Conclusion
Our findings revealed that HES attenuated the LPS-mediated inflammation and apoptosis of H9c2 cells by activating the AMPK/P53 signaling pathway, suggesting that HES may be a potential cardioprotective agent.
Methods
Cell viability was assessed through MTT assay. Tumor necrosis factor (TNF)-α and interleukin (IL)-β expression were quantified through RT-qPCR assay. Secondly, the apoptosis rate was assessed by Terminal deoxynucleotidyl transferase-mediated dUTP nick end labeling assay.
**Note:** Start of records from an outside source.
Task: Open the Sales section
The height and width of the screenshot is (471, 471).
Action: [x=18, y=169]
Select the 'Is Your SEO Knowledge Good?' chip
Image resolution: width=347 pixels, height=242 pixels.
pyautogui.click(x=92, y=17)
Finally, B-cell lymphoma 2 (Bcl-2)- associated X protein (Bax), adenosine monophosphate-activated protein kinase (AMPK), and P53 expression were quantified through western blot assay.
Results
Our results demonstrated that LPS stimulation decreased the cell viability, increased IL-1β and TNF-α expression in H9c2 cells. However, HES treatment significantly increased the cell viability, decreased IL-1β and TNF-α expression in LPS-induced H9c2 cells. In addition, HES significantly increased the phosphorylation level of AMPK. Meanwhile, HES prevented against LPS-mediated the P53 and Bax protein upregulation, and Bcl-2 protein downregulation in H9c2 cells. More interestingly, compound C (an AMPK inhibitor) treatment eliminated the protective effects of HES.